▸ **Supplied information**
— BEGIN —

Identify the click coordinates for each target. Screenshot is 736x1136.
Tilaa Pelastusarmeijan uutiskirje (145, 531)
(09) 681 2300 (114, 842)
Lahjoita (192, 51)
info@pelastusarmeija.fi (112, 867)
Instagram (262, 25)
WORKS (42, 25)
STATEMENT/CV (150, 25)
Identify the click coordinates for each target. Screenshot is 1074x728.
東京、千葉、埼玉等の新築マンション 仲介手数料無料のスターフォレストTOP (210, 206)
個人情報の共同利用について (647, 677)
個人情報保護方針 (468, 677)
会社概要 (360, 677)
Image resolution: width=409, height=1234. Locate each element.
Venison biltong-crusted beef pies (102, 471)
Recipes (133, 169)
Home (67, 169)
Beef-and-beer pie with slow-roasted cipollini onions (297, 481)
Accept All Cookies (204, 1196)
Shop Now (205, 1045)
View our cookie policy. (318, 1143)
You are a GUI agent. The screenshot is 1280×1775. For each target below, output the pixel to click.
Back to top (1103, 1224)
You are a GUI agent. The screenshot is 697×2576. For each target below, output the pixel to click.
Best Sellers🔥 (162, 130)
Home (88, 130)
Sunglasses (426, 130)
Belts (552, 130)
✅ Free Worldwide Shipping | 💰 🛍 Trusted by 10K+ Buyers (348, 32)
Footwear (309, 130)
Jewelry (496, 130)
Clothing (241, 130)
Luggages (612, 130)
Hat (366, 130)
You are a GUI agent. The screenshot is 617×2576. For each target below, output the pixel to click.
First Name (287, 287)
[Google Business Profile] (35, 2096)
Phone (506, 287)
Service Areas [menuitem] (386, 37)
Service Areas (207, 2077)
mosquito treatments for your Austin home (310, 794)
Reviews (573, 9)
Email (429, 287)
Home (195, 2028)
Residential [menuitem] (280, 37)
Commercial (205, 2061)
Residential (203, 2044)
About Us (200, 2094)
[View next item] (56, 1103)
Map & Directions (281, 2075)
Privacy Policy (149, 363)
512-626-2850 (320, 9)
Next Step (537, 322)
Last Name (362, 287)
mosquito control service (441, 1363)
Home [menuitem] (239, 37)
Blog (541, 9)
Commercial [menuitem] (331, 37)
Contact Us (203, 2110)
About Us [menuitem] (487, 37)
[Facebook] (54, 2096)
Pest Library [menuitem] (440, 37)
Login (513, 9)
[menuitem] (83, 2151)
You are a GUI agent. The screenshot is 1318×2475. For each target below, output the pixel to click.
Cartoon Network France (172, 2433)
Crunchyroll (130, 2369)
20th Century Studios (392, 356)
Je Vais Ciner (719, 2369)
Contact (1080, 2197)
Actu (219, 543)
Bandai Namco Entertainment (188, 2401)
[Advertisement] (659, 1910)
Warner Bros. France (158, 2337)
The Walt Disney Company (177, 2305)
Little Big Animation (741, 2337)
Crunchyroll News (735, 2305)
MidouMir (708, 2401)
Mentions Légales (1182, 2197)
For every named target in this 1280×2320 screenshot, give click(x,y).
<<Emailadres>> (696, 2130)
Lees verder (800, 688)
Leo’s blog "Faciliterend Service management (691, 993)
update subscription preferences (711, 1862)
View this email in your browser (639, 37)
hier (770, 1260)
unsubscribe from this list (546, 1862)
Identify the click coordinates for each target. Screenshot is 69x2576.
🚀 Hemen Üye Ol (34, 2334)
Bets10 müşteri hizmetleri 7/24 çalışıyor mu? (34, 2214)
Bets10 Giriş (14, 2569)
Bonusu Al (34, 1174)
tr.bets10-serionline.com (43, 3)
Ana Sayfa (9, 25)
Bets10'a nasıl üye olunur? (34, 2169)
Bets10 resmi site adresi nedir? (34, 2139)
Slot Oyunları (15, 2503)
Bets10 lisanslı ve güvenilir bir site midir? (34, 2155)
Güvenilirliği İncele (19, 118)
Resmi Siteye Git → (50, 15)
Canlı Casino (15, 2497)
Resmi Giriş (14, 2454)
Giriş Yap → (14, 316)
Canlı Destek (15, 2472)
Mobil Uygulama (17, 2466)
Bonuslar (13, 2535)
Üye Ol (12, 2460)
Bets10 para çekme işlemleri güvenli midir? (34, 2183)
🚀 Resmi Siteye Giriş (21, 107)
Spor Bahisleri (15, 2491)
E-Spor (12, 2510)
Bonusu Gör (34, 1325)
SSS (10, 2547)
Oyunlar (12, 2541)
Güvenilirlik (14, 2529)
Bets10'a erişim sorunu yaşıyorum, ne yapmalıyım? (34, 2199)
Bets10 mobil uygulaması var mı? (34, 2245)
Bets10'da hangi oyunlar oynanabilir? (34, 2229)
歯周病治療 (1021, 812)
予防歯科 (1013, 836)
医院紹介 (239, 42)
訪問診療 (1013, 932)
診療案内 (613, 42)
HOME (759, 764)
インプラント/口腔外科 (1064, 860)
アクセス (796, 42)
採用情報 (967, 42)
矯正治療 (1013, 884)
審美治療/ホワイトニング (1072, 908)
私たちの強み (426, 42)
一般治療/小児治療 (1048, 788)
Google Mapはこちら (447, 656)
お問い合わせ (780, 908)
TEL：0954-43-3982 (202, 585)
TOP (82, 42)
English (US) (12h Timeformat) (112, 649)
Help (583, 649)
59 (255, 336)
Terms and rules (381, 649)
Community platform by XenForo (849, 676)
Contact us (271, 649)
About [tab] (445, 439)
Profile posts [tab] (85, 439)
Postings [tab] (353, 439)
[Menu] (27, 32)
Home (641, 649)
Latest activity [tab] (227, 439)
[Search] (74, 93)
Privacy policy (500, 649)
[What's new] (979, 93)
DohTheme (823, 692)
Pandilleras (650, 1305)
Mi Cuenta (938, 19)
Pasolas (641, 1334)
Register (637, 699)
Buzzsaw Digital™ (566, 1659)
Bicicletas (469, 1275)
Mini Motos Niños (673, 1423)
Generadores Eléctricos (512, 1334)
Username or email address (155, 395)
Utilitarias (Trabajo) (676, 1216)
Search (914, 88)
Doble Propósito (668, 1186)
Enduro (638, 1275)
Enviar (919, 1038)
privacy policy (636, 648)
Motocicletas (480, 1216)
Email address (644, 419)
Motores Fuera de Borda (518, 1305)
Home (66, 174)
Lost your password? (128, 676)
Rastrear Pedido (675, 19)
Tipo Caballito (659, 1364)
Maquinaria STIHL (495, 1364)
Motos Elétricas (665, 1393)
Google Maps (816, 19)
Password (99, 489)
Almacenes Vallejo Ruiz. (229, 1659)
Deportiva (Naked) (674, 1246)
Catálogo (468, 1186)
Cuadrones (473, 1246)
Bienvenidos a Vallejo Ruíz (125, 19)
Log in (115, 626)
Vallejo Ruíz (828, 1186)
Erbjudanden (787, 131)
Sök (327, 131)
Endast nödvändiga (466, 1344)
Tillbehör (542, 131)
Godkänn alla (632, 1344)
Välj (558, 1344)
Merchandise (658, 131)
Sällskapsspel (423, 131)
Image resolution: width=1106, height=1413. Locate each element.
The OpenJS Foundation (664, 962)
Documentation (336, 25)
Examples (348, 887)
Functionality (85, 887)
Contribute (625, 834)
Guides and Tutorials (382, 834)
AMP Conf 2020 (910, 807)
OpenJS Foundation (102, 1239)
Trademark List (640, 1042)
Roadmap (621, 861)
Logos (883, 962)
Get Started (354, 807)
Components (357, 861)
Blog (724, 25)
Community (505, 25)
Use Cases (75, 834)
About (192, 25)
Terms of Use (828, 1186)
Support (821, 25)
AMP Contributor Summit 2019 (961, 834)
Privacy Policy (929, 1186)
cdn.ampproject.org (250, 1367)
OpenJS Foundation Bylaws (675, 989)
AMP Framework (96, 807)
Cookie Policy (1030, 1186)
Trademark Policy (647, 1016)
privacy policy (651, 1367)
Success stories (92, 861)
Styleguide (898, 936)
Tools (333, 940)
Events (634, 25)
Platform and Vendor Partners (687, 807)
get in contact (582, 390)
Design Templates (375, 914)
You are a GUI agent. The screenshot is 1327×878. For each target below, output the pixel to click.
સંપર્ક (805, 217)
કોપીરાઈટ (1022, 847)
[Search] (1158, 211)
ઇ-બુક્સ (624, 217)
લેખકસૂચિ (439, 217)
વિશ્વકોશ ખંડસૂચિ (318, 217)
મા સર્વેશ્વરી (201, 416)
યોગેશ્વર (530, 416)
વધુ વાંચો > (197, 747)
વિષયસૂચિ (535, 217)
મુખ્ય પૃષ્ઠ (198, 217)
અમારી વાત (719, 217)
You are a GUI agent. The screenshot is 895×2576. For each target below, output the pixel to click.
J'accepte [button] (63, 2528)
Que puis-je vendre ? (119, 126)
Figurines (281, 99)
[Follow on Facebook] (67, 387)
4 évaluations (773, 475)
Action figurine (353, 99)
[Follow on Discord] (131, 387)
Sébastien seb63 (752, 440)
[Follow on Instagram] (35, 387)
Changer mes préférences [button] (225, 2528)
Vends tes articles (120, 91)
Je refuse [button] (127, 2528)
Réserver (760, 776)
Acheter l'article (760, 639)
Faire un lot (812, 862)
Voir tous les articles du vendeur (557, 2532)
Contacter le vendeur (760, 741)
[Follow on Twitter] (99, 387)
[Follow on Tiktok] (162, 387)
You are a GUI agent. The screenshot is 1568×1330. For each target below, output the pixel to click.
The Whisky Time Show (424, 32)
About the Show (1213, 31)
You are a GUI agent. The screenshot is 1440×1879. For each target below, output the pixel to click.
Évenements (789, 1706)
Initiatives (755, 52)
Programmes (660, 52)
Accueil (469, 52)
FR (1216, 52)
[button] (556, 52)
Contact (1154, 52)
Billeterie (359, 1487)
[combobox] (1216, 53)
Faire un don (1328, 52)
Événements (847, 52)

— END —

Repeat the lines exactly as they appear, starting from the line that contains "Login (513, 9)" and ending with the line that contains "[Advertisement] (659, 1910)", both of those lines included, and output nothing else.

▸ **Solution to this exercise**
Login (513, 9)
[menuitem] (83, 2151)
You are a GUI agent. The screenshot is 1318×2475. For each target below, output the pixel to click.
Cartoon Network France (172, 2433)
Crunchyroll (130, 2369)
20th Century Studios (392, 356)
Je Vais Ciner (719, 2369)
Contact (1080, 2197)
Actu (219, 543)
Bandai Namco Entertainment (188, 2401)
[Advertisement] (659, 1910)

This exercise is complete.